◆ CHECK YOUR UNDERSTANDING:
A) Swap "tree-sitter" for "a language parser" in the agent tooling text from "CodeGraph (47.4k ★, MIT)" to "agents via MCP.".
B) According to the agent tooling text, after how long without an update does the SessionStart hook warn about HANDOVER.md?

SOURCE EXTRACT below:

HANDOVER.md is the agent's cross-session memory:

# HANDOVER
 
## Current Goal
Implement user registration API
 
## Changelog
| Date | Type | Scope | Description |
|------|------|-------|-------------|
| 2026-06-25 | Added | auth | Email verification |
 
## Completed
- [x] 2026-06-25 User registration API
 
## In Progress
- [ ] 2026-06-26 OAuth login — token refresh pending
 
## Key Decisions
| Date | Decision | Reason |
|------|----------|--------|
| 2026-06-25 | FastAPI over Flask | Native async + auto OpenAPI |

Layer 2: Knowledge Graph

AGENTS.md covers "project background," but for "this function change affects 47 callers," static files aren't enough.

CodeGraph (47.4k ★, MIT) and GitNexus (42k ★) are two breakout open-source projects from 2026. They parse your entire codebase with tree-sitter, pre-index imports, calls, and class hierarchies into a local database, and expose it to agents via MCP.

Benchmarks:

  • CodeGraph: 58-70% fewer agent tool calls
  • GitNexus: 88% fewer tool calls in a 17-agent production audit
Agent receives task: modify handleLogin function
  → queries CodeGraph: "who calls handleLogin?"
  → finds 3 routes + 1 middleware depend on it
  → plans modification order → changes + runs tests
  → passes first time, nothing broken

Layer 3: Lifecycle Hooks (Most Critical)

The first two layers tell the agent "what to do" — and the agent might or might not comply. Hooks are deterministic: they always execute.

Claude Code supports 6 hook events (SessionStart, UserPromptSubmit, PreToolUse, PostToolUse, PreCompact, SessionEnd). We only need 3:

SessionStart hook — Runs automatically when a session boots.

  • Reads HANDOVER.md and displays where we left off
  • Checks environment: AGENTS.md exists? CLAUDE.md symlink intact?
  • Warns if HANDOVER.md hasn't been updated in 14+ days

PreToolUse hook — Fires before file writes.

End of SOURCE EXTRACT.
MATERIAL PROVIDED below:

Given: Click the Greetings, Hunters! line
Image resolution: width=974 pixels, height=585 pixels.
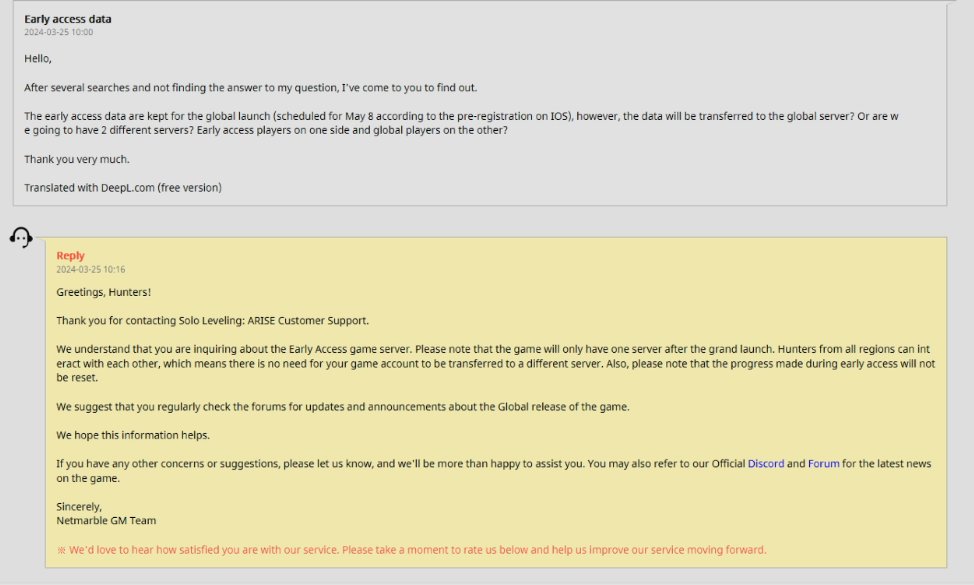Looking at the screenshot, I should tap(104, 292).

End of MATERIAL PROVIDED.

◆ ANSWERS FOR THIS EXERCISE:
A)
CodeGraph (47.4k ★, MIT) and GitNexus (42k ★) are two breakout open-source projects from 2026. They parse your entire codebase with a language parser, pre-index imports, calls, and class hierarchies into a local database, and expose it to agents via MCP.

B) It warns if HANDOVER.md hasn't been updated in 14 or more days.